Work out how many lines of this material hold the word "target". Write only that number.

RECORDS SHOWN:
┄┄┄┄┄┄
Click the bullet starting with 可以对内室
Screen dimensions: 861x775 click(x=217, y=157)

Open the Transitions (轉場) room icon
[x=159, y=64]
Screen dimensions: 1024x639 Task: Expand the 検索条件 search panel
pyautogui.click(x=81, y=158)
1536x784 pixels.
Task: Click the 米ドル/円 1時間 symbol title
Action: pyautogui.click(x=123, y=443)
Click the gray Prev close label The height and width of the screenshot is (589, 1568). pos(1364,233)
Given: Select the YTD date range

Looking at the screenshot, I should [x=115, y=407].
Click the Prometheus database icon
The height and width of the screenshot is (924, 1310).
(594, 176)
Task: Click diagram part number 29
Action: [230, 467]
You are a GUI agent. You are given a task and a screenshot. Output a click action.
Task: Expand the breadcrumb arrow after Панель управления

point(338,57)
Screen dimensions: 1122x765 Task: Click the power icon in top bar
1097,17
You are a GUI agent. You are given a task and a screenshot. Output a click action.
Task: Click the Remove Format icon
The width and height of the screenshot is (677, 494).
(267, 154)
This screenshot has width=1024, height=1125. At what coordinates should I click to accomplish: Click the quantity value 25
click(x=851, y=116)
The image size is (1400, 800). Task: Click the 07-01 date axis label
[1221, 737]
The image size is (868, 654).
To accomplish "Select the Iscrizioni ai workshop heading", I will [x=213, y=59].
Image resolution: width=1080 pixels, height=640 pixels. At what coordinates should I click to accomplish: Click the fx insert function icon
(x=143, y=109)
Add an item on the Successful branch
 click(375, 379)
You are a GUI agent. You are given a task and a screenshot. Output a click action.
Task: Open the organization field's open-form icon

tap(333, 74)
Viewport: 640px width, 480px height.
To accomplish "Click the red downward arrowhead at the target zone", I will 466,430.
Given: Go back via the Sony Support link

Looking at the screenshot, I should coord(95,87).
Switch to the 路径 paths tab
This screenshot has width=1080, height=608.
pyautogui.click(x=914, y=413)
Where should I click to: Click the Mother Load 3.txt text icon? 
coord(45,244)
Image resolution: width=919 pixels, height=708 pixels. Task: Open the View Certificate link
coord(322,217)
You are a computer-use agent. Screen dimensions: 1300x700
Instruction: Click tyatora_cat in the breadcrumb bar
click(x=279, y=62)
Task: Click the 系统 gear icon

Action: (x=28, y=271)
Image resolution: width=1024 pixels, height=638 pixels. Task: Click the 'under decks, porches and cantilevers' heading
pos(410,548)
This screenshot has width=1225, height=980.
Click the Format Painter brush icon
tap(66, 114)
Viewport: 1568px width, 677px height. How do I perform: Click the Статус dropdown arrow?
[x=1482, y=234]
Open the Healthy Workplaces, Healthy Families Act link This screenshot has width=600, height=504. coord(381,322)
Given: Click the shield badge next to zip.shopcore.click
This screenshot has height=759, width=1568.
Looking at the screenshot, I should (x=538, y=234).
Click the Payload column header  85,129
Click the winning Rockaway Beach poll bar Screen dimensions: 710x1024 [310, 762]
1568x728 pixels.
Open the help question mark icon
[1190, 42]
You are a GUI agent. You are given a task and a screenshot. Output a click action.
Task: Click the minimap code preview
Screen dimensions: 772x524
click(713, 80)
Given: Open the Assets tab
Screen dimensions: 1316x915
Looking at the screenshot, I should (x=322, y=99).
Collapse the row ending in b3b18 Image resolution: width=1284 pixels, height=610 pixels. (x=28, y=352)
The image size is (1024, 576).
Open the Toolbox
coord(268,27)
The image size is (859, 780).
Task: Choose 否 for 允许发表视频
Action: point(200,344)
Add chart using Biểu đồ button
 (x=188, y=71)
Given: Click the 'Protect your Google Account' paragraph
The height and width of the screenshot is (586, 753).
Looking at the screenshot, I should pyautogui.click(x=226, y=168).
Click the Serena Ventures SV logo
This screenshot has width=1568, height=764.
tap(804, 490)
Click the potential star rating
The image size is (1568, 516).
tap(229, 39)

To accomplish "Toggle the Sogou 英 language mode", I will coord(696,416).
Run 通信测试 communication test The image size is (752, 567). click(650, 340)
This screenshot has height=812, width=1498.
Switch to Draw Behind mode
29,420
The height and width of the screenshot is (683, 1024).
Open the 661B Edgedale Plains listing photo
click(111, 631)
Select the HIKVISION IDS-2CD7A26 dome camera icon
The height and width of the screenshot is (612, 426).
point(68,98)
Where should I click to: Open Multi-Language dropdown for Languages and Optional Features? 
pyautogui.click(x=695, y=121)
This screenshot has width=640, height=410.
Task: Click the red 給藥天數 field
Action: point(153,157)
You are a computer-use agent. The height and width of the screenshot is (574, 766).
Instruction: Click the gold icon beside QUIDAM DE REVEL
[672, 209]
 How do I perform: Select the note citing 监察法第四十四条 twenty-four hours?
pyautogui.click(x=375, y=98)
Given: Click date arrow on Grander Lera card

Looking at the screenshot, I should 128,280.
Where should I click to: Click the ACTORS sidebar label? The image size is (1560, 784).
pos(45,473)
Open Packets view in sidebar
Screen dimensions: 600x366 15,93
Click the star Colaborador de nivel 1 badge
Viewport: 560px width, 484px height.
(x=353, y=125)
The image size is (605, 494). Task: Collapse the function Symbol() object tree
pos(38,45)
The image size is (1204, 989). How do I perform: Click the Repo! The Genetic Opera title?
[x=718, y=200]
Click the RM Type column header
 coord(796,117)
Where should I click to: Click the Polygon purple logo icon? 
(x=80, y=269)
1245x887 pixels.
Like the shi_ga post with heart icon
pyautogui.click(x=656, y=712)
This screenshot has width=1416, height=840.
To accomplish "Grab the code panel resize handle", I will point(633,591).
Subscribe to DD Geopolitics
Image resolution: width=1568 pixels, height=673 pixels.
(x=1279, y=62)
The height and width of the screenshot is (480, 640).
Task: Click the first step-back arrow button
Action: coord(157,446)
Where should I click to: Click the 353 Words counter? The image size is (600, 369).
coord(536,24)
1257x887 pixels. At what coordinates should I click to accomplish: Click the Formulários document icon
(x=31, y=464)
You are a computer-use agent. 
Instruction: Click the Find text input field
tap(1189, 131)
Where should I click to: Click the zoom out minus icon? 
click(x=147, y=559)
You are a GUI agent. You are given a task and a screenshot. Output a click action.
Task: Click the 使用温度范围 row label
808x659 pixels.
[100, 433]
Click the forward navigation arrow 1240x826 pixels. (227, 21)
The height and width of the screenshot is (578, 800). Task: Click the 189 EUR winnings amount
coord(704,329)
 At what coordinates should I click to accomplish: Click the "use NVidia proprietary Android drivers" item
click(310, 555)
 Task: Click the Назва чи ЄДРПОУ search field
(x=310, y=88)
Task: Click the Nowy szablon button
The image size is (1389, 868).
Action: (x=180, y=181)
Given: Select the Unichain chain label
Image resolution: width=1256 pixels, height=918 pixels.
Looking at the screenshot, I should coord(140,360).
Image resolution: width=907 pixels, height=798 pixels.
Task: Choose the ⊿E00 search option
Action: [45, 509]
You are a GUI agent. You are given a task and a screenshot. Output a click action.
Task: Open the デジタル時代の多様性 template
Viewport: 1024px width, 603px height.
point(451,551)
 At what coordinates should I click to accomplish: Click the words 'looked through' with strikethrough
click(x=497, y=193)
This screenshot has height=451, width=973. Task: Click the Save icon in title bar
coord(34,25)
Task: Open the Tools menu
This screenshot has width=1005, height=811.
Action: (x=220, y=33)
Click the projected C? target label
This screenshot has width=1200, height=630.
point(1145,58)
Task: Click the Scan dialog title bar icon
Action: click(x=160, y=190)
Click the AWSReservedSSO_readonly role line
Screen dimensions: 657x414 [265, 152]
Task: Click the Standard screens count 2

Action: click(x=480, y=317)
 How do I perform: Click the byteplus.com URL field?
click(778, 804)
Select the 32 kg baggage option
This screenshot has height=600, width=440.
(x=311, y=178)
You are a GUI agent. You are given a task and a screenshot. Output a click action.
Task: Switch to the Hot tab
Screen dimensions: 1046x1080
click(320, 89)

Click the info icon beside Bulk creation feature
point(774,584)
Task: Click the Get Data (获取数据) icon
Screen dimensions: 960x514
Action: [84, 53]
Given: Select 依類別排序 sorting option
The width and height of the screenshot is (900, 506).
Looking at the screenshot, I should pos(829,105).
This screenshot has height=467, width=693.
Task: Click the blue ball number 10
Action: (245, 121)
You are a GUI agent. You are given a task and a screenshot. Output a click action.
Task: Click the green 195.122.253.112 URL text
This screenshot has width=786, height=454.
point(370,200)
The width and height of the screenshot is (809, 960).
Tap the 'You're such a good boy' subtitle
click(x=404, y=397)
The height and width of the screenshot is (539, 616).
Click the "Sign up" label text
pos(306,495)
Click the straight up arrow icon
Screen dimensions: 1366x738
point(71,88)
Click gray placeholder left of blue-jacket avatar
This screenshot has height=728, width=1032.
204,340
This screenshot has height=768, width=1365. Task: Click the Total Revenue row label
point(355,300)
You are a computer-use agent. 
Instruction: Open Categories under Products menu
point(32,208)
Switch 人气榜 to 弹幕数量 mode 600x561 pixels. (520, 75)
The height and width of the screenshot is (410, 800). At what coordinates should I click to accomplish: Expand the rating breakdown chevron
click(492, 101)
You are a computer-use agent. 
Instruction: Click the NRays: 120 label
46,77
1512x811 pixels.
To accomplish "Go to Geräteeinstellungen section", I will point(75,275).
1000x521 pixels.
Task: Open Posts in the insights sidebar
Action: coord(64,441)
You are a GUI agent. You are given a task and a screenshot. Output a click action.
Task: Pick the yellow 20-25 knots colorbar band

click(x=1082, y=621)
┄┄┄┄┄┄
WRITTEN ANSWER:
2